Algo que suelo preguntar(me) es ¿por qué tan sólo se conceden 3 días por fallecimiento, mientras que 15 días por matrimonio? Veo cómo se ha ido instaurando, en líneas generales, una desconexión con la muerte, tanto en el individuo como en la sociedad. Cuando se presenta la muerte, la gente no sabe estar ni acompañar: es habitual evitar a los dolientes, caer en tópicos. Incluso se hace como si no pasara nada en un intento de “animar” y volver a la “normalidad”; menos aún se sabe trascender este acontecimiento. Y donde digo muerte, encaja también tristeza, melancolía o dolor. Nos hemos desprendido de las condiciones tradicionales de vida, de las referencias familiares, de clase o de comunidad, desarrollando formas de vida individualizadas e insolidarias; de este modo, escuchar las penas, acompañar en la desgracia o aconsejar en crisis vitales ya no son tareas que corresponden a la familia, amigos y comadres, sino que el Estado y sus derivadas ofrecen tratamientos con psicofármacos y palabras salutíferas que consiguen que la persona pueda adaptarse a las dinámicas laborales y sociales que hacen difícil conservar hábitos de vida saludables.
Quizá ya te lo he recomendado en otra ocasión —si es así, disculpa que me repira—, Ana Carrasco Conde tiene un ensayo muy afín a tu texto: La muerte en común. Sobre la dimensión intersubjetiva del morir.
Rescato una idea de Fernando Colina: “La sociedad de consumo indujo unas estrategias del deseo exigentes e insaciables, cuya primera consecuencia es la inestabilidad psicológica, la ansiedad y esa intolerancia al duelo, la depresión y la frustración que tan acertadamente nos caracteriza.
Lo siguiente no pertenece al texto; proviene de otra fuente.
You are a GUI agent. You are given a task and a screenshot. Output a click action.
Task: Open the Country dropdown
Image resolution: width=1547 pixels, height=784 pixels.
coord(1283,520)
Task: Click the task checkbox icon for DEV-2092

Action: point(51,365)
Una vez instaurado el derecho a la felicidad como una exigencia irremplazable, cualquier fallo, lentitud o tropiezo del deseo nos vuelve pacientes de la psiquiatría con excesiva facilidad” (Prólogo “Psiquiatría y cultura”, en “La invención de las enfermedades mentales” de José María Álvarez).
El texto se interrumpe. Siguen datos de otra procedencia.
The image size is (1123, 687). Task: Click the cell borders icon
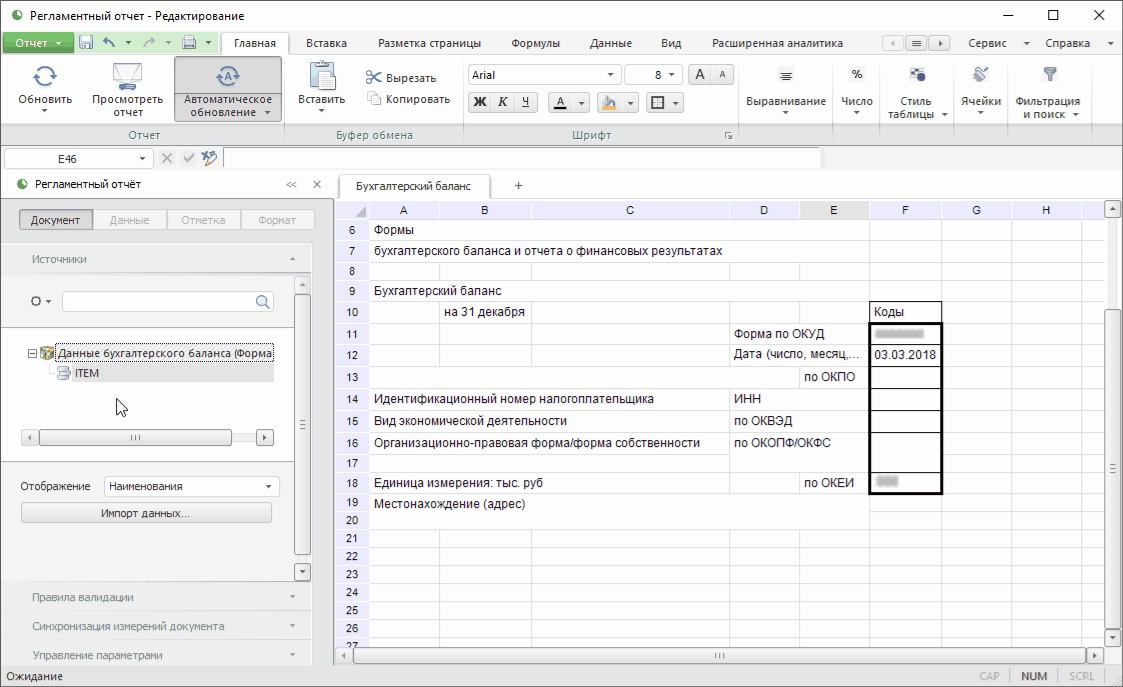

Gracias, Chus, por tus reflexiones y por dialogar tan bonito con otros pensadores.
Me encantó el texto , parece clara la idea de Han sobre la sociedad del rendimiento, donde la tristeza (o cualquier otra emoción) que obstruye la normalidad de la vida cotidiana ,.no será bienvenida. Pero creo ver que propones en las vínculos una salida , el acompañamiento, la escucha , ...pero en algunos de tus otros textos estos vínculos, actuales , están , cuanto menos, también aliados al rendimiento, al cuestionario interactivo, reacios a preguntas y situaciones incómodas ...como construimos desde ahí? Cuanta empatia tenemos ( y nos tienen , incluso nuestras familias) ante lo prolongado del.dolor ? Quien legitima los tiempos ? Cuanta hospitalidad tiene la tristeza ? ...parece , y es doloroso decirlo, cuando citas a Eva Illouz , no podemos escapar de la "gestion" .
Gracias por tus textos
DONDE MUEREN LOS CIERVOS ....es una experiencia cercana o personal?